Mapping Racist Covenants: How a UArizona geographer's research informed a new Arizona law

When Jason Jurjevich and his husband Charles Walker went to close on a house a mile from campus in fall 2021, they expected plenty of paperwork. 

But they were shocked to see the racist, antiquated documents they were required to sign before they could get the keys. 

The home's chain of title included covenants – agreements or terms written into housing deeds – that explicitly barred people who are Asian or Black from living in the subdivision, unless they were servants to white homeowners. Such covenants, reminders of American housing discrimination, are still found in property records across the country, though they have been unenforceable since 1948 and illegal since 1968.

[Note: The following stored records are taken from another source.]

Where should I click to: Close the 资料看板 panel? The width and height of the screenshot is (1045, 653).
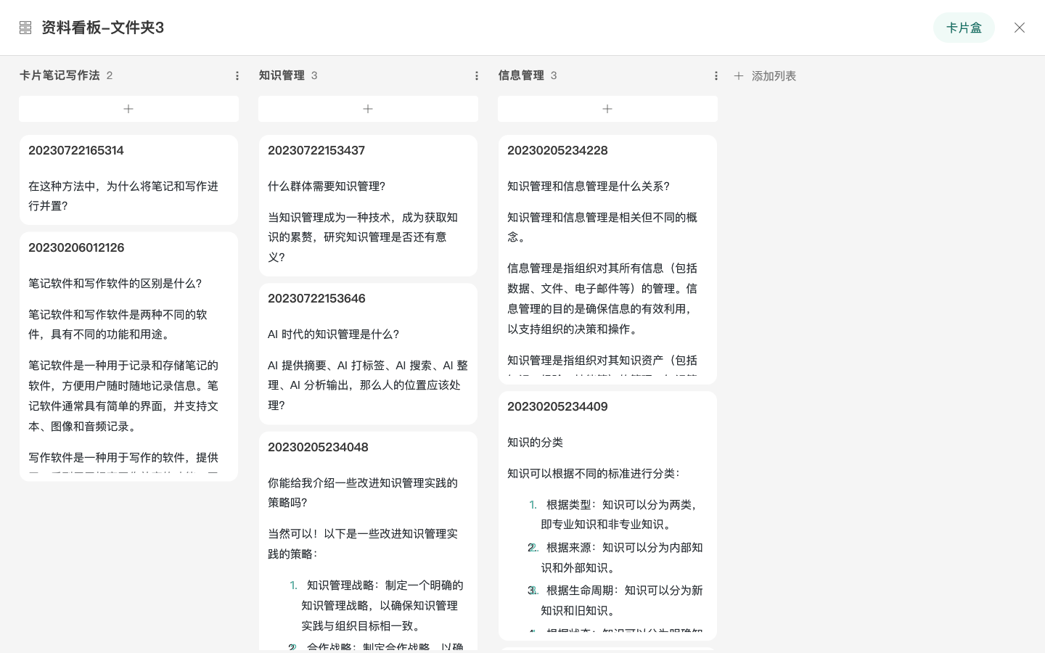(1019, 28)
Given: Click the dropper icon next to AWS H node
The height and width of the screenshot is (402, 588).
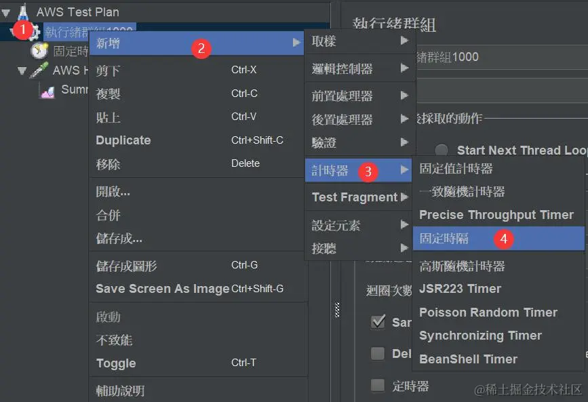Looking at the screenshot, I should click(39, 71).
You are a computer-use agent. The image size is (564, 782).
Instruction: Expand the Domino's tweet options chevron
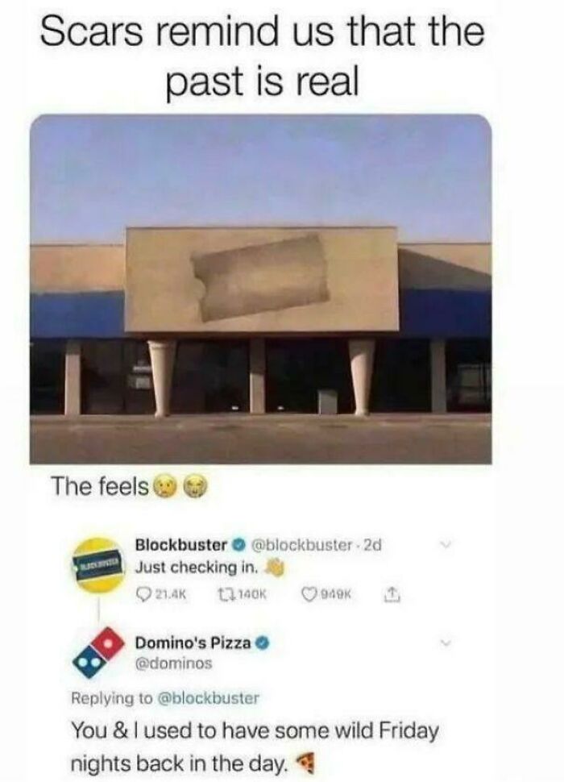click(446, 643)
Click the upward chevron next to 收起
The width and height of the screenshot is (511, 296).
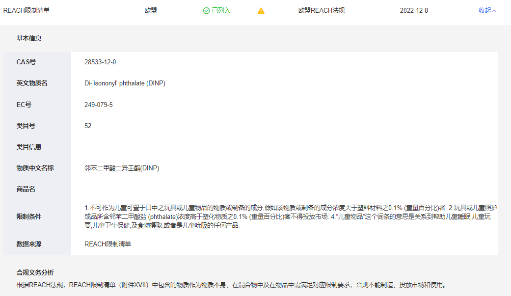[x=494, y=11]
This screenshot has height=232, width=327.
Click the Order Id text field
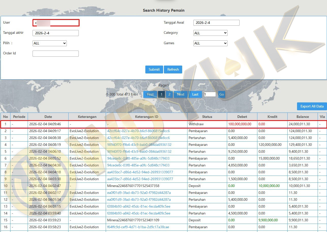coord(55,53)
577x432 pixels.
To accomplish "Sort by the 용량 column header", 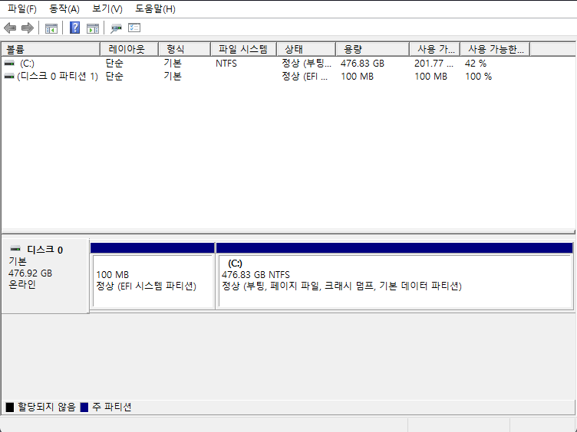I will pyautogui.click(x=373, y=49).
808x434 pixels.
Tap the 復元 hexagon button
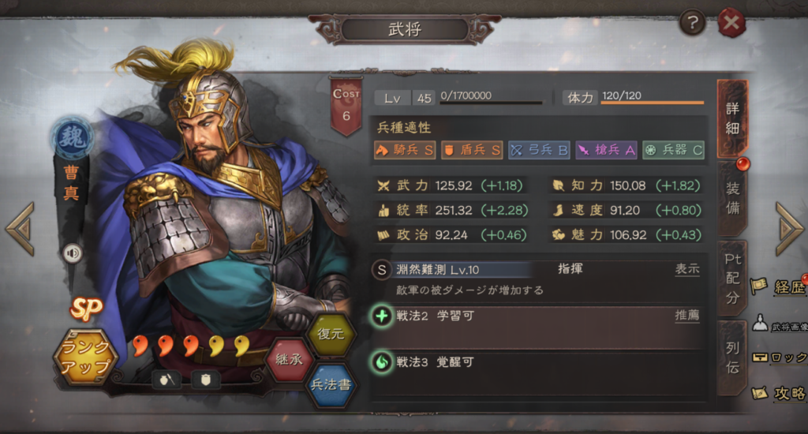[x=331, y=334]
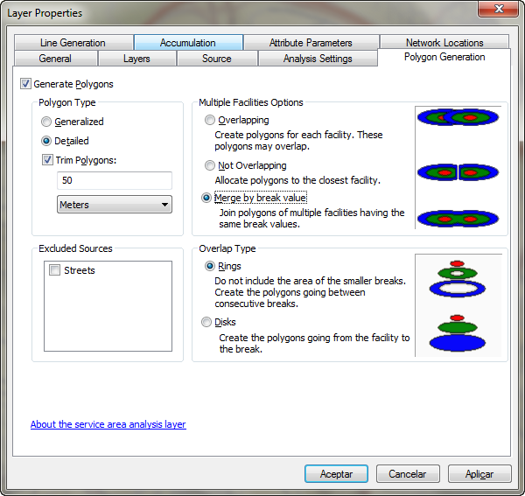Select the Generalized polygon type
The height and width of the screenshot is (496, 525).
point(47,122)
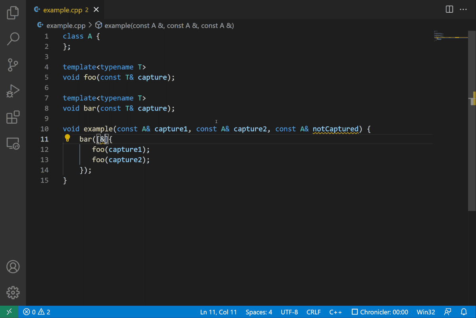Open the Accounts menu in activity bar

pos(13,267)
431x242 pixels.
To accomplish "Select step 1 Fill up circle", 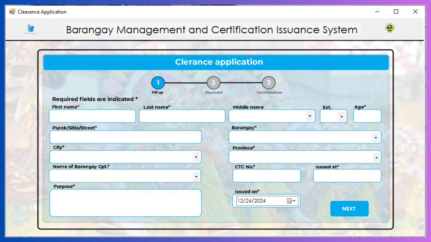I will point(158,83).
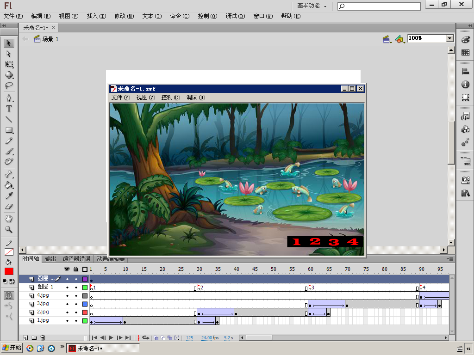Open the Color palette panel

tap(465, 40)
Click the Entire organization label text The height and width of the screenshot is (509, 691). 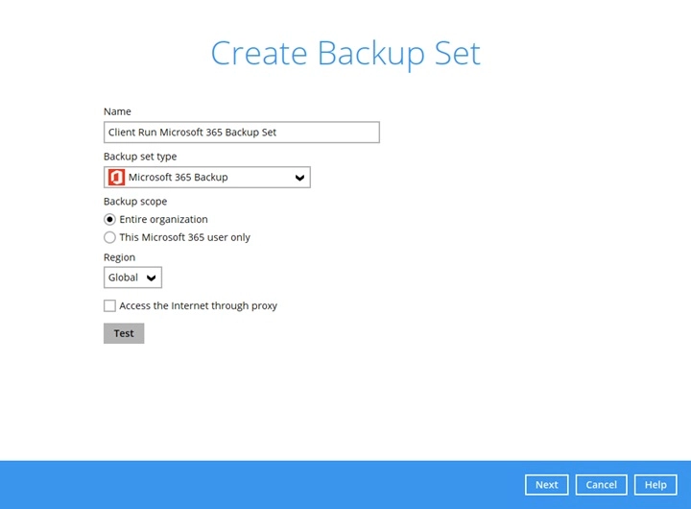tap(163, 220)
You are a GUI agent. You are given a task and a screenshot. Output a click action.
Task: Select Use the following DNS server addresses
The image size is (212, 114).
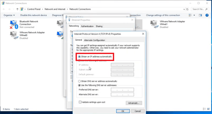pos(80,85)
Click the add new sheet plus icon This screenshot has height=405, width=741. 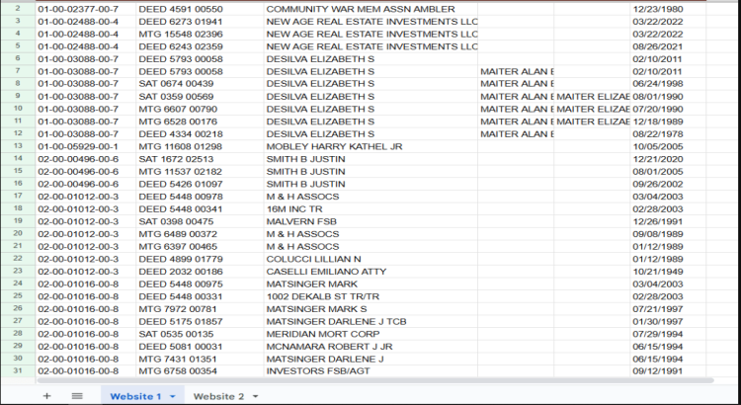click(x=45, y=395)
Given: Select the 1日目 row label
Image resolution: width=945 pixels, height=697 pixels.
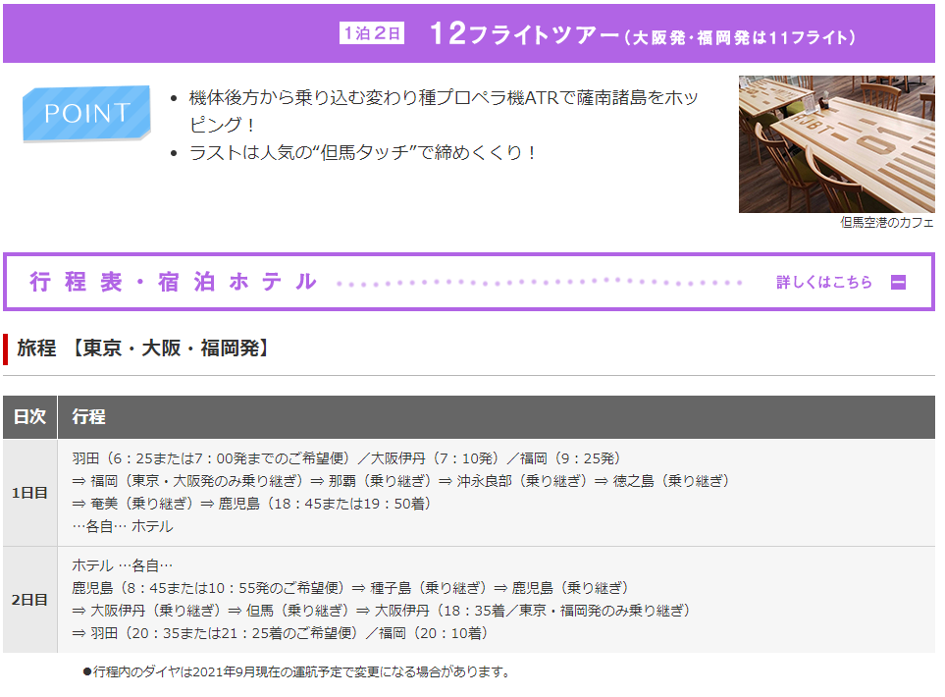Looking at the screenshot, I should click(29, 493).
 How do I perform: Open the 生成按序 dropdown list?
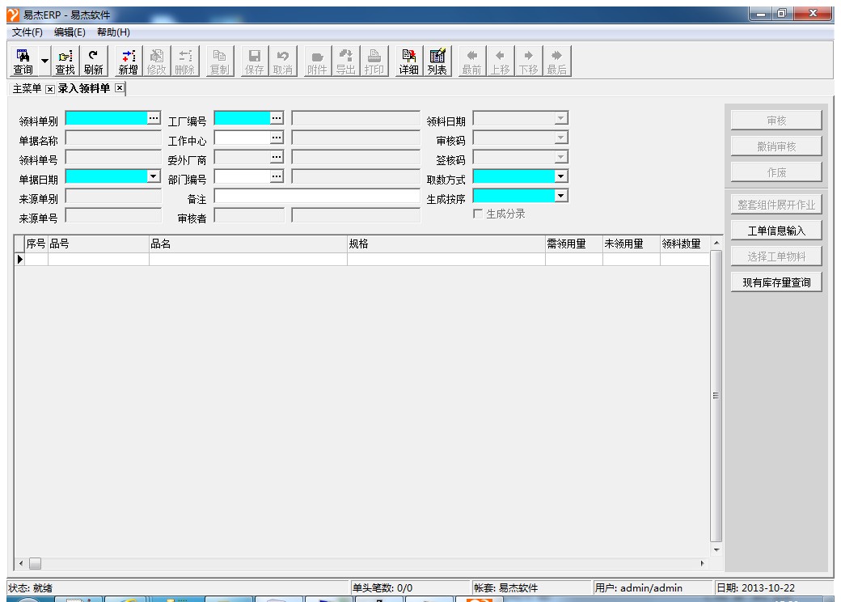point(560,196)
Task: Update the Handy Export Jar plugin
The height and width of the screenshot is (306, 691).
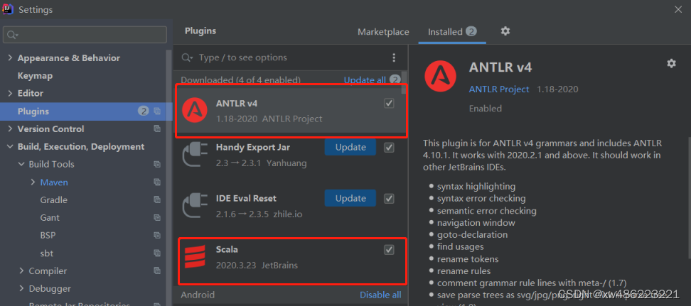Action: 350,148
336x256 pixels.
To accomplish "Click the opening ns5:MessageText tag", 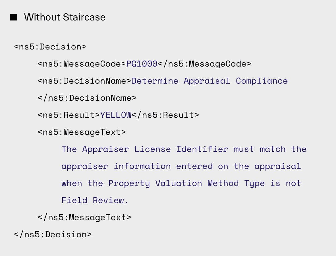I will [82, 132].
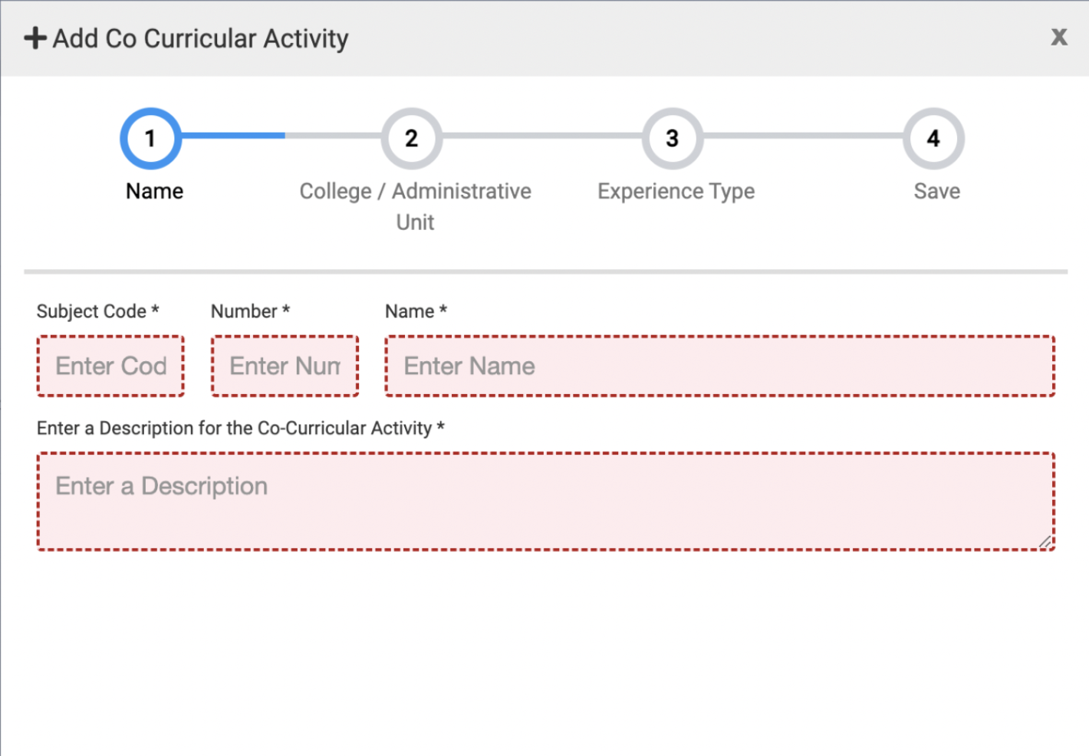
Task: Click the blue progress line after step 1
Action: (x=233, y=136)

"Mapping Racist Covenants: How a UArizona geographer's research informed a new Arizona law"
Jason Jurjevich, an assistant professor in the School of Geography, Development and the Environment, was inspired to create the Mapping Racist Covenants project after finding a racist covenant in the deed to the house he and his partner bought in the fall of 2021. Courtesy of Logan Havens

Jurjevich, an assistant professor in the School of Geography, Development and the Environment in the UArizona College of Social and Behavioral Sciences, learned of the covenants on his home when his realtor, a close friend, pointed them out as a courtesy. Despite the racist language, they would need to be signed to close the sale. Walker, who is the diversity and inclusion coordinator for the College of Applied Science and Technology, is Black.

With no other recourse, Jurjevich and Walker signed the documents. But by the next day, they were already thinking about solutions.

"It illuminated a set of questions for me as a researcher," Jurjevich said, adding that Walker then asked him what he could do as a geographer. "I said, 'I'm going to make a map.'"

Nearly three years after Jurjevich and Walker's experience buying their house, Mapping Racist Covenants, which launched last year, has become much more than an interactive map showing all racist covenants in Pima County. Visitors can also learn where the covenants have been removed, and they can view the deeds as they were recorded, some more than a century ago. 

The project also has been the focus of community forums on Tucson housing policy.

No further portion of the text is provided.